Deception Detection In Non Verbals, Linguistics And Data.

JonBenet Ransom Note Analysis Using Syntactic Ngrams -- Or Taking The Words Away And Looking At Structure.



New state of the art software is being released in various domains, much of which can help in stylometry analysis. I have decided to bite the bullet finally and move over from Matlab to R, the open source statistical software.

The best permutation and nonparametric combination test software is now on R -

http://caughey.mit.edu/software

This allows you to compare samples against base without worrying whether your data is complies with the normality curve, or if you have more variables than samples and so on. Devin Caughey has written some very nice papers on this, and now his software is available on R.

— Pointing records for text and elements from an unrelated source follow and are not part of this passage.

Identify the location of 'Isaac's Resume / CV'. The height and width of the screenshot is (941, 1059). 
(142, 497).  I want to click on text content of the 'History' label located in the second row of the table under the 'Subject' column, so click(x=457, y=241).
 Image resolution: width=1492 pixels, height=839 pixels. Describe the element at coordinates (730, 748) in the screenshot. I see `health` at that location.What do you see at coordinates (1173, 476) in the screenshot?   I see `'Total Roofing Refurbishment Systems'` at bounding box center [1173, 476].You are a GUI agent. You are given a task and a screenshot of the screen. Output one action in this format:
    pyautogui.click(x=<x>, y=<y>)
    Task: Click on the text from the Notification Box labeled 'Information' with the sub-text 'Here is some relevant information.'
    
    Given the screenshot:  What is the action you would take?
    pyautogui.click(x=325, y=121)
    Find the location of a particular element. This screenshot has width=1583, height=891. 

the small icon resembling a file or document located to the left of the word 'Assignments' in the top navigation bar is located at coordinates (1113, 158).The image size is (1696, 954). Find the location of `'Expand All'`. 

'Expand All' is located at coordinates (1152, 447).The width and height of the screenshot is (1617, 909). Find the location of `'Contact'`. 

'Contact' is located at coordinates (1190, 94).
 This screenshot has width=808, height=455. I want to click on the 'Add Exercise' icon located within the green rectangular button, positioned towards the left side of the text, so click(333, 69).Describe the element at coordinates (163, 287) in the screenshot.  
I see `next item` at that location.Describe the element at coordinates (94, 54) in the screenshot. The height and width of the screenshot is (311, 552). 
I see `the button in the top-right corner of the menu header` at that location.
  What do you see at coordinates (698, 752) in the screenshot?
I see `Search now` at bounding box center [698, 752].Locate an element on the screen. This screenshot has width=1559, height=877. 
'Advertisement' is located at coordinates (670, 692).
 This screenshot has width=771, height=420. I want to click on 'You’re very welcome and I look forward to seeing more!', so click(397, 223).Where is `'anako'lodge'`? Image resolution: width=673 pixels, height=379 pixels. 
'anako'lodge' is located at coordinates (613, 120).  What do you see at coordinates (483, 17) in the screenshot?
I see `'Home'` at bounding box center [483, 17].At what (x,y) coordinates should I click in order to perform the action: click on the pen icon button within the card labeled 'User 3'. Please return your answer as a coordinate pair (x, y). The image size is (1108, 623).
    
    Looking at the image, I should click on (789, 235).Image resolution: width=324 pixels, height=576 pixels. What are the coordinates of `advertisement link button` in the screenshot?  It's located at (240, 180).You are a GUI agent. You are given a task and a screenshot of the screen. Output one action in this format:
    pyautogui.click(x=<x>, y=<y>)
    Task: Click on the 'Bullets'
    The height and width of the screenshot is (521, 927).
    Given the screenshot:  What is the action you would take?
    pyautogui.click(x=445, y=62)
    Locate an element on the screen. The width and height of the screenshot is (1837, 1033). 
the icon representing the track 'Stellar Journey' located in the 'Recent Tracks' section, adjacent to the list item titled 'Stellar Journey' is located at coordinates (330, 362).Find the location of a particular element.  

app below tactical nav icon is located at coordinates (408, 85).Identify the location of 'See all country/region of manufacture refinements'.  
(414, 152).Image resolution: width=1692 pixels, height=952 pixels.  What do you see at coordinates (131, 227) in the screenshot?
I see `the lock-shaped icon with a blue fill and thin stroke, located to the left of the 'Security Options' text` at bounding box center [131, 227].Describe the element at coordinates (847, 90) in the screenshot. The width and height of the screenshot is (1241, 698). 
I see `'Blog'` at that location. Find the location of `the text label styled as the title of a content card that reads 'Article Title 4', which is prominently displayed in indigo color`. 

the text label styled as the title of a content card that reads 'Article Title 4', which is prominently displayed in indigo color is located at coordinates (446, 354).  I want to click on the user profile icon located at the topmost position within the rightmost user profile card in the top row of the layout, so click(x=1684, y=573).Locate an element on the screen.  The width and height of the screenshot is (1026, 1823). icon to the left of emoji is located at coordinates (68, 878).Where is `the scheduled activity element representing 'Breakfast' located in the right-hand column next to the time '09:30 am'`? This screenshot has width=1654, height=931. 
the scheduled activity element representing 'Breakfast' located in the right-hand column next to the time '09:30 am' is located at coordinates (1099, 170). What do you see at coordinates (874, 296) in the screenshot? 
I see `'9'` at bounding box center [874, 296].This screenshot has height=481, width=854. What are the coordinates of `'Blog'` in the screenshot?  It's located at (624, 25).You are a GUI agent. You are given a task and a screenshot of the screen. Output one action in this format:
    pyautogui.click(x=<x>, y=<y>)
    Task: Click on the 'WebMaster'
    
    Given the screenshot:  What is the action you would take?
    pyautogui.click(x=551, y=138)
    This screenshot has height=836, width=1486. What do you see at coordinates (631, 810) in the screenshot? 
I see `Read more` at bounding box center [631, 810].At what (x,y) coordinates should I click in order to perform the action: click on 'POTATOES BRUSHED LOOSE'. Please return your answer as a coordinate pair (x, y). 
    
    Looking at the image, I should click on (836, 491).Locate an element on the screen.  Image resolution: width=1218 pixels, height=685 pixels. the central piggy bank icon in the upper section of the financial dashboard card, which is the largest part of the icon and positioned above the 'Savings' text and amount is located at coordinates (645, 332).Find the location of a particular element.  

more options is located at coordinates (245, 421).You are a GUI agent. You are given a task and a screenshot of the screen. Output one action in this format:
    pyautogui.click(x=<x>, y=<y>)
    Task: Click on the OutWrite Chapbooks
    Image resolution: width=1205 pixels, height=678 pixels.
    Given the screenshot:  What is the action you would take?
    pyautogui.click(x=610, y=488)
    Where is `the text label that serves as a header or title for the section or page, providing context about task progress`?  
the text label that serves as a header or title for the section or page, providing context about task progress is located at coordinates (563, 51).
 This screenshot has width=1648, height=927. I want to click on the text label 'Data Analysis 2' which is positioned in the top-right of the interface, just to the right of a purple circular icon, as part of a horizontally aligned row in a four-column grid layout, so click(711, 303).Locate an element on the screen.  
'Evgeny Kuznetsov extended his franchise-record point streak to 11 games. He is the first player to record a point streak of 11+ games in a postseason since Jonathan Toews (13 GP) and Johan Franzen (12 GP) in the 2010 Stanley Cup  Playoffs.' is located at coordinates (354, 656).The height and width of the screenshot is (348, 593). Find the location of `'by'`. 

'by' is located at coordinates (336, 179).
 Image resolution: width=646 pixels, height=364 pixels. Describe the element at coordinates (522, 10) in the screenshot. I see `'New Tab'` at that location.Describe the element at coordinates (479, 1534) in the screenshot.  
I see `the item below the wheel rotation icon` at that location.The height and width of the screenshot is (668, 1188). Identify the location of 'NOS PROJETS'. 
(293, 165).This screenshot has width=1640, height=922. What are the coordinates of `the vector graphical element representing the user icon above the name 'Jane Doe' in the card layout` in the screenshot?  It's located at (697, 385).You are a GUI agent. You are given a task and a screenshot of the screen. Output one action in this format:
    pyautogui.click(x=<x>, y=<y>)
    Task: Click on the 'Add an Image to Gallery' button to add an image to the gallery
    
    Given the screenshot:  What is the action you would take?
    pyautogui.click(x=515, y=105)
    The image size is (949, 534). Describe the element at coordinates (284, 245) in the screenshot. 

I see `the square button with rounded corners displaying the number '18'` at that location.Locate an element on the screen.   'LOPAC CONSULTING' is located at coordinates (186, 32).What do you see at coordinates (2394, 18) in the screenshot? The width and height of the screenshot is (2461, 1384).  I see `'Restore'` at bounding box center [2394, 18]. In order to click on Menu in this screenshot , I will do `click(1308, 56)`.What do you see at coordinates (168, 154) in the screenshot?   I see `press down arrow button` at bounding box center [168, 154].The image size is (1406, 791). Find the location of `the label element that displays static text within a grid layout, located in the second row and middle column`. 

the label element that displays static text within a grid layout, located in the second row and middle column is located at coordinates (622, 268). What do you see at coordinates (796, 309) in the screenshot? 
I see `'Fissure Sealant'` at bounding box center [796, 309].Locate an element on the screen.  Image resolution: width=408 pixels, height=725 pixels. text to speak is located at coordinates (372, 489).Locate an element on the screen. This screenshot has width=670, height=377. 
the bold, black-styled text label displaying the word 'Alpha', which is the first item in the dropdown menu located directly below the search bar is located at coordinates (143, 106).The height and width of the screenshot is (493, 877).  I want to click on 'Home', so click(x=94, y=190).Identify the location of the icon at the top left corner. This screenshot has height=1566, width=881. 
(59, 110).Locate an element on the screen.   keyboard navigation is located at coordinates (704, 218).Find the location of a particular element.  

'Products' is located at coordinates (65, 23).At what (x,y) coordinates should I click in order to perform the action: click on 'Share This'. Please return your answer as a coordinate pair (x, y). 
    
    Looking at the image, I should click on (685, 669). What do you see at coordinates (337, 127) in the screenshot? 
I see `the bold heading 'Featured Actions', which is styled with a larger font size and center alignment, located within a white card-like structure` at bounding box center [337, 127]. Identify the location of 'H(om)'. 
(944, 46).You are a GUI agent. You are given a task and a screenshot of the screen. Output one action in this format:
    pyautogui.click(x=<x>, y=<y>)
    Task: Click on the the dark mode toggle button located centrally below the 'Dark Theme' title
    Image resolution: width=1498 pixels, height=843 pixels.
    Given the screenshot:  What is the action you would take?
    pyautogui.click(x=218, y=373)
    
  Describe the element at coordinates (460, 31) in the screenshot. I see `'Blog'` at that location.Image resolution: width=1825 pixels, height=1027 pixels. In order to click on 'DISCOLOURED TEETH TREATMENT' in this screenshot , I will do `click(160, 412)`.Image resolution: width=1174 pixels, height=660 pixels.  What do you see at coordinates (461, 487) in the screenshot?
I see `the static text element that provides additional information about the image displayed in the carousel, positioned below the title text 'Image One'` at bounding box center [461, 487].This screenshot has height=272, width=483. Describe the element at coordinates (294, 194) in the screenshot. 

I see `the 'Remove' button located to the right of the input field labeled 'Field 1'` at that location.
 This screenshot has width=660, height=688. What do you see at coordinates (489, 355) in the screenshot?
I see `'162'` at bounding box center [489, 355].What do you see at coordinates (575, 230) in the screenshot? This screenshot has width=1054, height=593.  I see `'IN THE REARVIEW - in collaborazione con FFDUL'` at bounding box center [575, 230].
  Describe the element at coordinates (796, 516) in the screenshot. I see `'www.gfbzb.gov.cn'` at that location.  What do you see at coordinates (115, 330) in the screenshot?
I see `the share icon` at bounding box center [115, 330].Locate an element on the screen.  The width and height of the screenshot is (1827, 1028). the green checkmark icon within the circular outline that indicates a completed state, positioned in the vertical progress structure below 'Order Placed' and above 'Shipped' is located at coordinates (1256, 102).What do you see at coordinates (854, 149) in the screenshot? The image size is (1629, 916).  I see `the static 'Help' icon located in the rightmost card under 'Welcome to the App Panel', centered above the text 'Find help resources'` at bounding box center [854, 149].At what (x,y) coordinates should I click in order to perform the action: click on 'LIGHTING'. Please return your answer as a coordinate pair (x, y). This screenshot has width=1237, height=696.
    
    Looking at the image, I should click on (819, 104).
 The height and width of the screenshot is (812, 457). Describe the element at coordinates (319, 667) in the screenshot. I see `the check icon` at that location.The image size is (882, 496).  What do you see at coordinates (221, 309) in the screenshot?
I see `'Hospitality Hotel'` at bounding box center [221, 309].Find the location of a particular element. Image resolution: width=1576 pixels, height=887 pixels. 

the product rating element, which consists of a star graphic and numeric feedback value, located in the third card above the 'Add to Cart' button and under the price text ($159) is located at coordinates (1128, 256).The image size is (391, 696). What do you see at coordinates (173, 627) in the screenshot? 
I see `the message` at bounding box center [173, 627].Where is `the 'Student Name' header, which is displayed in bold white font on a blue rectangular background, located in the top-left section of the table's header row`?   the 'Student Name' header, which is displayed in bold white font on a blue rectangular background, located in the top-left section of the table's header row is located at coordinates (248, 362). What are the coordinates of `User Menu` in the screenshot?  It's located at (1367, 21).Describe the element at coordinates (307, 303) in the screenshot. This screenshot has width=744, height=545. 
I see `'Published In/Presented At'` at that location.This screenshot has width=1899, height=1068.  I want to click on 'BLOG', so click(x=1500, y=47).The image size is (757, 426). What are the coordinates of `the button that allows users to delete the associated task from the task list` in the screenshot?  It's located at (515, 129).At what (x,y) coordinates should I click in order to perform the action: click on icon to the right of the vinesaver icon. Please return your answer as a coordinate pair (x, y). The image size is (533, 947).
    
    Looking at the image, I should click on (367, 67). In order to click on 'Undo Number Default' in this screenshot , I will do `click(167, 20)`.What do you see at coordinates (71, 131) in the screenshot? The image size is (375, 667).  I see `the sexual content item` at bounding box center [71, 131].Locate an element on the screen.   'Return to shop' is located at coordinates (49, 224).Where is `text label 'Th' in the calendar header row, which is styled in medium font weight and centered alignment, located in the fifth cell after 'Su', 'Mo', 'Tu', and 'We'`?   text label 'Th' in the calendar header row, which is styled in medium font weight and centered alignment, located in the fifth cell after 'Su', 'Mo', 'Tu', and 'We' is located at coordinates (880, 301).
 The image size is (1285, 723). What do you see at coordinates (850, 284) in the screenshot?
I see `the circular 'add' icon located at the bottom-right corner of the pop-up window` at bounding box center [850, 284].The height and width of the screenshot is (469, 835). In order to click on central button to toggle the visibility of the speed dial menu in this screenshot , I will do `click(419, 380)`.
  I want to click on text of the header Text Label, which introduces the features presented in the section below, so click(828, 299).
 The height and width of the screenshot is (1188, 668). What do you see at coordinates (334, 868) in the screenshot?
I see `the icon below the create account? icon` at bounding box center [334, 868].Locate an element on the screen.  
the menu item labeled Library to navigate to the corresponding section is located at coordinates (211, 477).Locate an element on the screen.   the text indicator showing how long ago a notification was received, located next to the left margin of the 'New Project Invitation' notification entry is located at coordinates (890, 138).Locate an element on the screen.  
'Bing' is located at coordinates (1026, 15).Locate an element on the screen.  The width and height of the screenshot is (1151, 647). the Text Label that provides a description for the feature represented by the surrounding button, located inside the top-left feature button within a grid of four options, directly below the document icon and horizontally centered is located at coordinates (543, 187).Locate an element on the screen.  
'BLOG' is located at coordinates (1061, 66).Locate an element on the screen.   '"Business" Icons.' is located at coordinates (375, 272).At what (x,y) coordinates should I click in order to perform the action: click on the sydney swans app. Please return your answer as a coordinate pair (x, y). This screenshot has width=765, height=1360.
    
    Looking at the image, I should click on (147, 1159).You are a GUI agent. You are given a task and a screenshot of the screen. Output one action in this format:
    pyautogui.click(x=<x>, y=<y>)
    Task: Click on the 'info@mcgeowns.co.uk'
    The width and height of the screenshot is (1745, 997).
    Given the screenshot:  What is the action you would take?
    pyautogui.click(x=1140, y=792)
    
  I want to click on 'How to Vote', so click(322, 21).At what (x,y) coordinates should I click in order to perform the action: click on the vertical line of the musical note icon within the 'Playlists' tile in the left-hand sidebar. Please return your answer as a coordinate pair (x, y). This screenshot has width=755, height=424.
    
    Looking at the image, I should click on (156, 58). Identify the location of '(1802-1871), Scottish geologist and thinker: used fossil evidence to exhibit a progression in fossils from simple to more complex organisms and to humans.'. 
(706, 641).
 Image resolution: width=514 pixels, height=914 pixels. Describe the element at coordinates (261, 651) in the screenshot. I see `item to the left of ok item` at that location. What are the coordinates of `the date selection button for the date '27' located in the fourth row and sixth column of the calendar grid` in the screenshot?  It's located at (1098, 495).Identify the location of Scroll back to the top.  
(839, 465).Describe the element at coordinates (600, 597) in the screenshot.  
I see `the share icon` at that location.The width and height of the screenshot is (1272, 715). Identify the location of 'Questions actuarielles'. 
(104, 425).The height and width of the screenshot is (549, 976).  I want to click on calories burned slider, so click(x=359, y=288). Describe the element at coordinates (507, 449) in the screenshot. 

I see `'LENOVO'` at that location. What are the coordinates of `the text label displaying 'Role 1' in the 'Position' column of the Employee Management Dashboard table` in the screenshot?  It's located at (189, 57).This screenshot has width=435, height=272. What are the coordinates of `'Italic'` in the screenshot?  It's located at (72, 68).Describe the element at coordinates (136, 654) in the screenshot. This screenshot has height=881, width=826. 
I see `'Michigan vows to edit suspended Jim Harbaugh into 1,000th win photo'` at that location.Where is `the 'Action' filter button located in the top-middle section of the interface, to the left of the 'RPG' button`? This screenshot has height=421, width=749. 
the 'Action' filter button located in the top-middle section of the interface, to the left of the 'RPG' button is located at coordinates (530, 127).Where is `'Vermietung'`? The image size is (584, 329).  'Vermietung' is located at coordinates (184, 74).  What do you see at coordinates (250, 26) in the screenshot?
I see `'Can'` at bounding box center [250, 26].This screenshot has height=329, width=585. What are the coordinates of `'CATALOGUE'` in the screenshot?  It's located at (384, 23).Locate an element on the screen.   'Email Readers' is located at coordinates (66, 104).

Now with the release of Stylo R package, I have well and truly moved over to R:

https://sites.google.com/site/computational stylistics/home

This is a superb stylometry package with some of the latest developments in stylo analysis such as Burrows Delta and Consensus Bootstrap Tree, rolling Delta etc. These guys know their stuff and have written a great program.


Two more bits of software to complete the analysis puzzle, the state  of the art Stanford Parser from the Stanford NLP Group - https://nlp.stanford.edu/software/lex-parser.shtml


And with the advent of Syntactic Ngrams by Google and others, some great ideas along these lines with with software to produce them, Dr. Gregori Sidorov has an interesting site along with some great papers he has written. He has done some interesting work on the syntactic ngrams and call them sngrams. His site and the software in Python -- http://www.cic.ipn.mx/~sidorov/


Also worth mentioning is authorship software Toccata by Richard Forsyth, along with his other software. I bought Beagle from him in the eighties, and still have fond memories of it. All his new stuff is in Python:
https://www.richardsandesforsyth.net/software.html

That's a round up of the software, so lets put it together slowly.


The Problem:


A 374 word ransom note at the scene of a murder, or accidental homicide of JonBenet Ramsey. The FBI and police and lead investigator James Kolar agree the note was part of the "staging" of the crime scene.


A staged ransom note means it is trying to portray what it is not. The writer was aware that handwriting would be extensively analysed afterwards, this alone means that handwriting analysis (physically comparing writing) would be useless in a court of law because a lot of effort  would have been made to fake and randomise the appearance of the note, and it could never be "beyond reasonable doubt."


Linguistic Analysis:


Linguistic analysis is an option and has progressed in leaps and bounds over the last few years: (Koppel,Eder, Rybicki, Hoover et al).


It has been known for a long time that people tend to write with their own "style" and using function words, for example "at", "by", "be", "but" and "can" provide linguistic fingerprints because people are unaware of these tiny words and they are not context sensitive, making them a good marker in many cases. 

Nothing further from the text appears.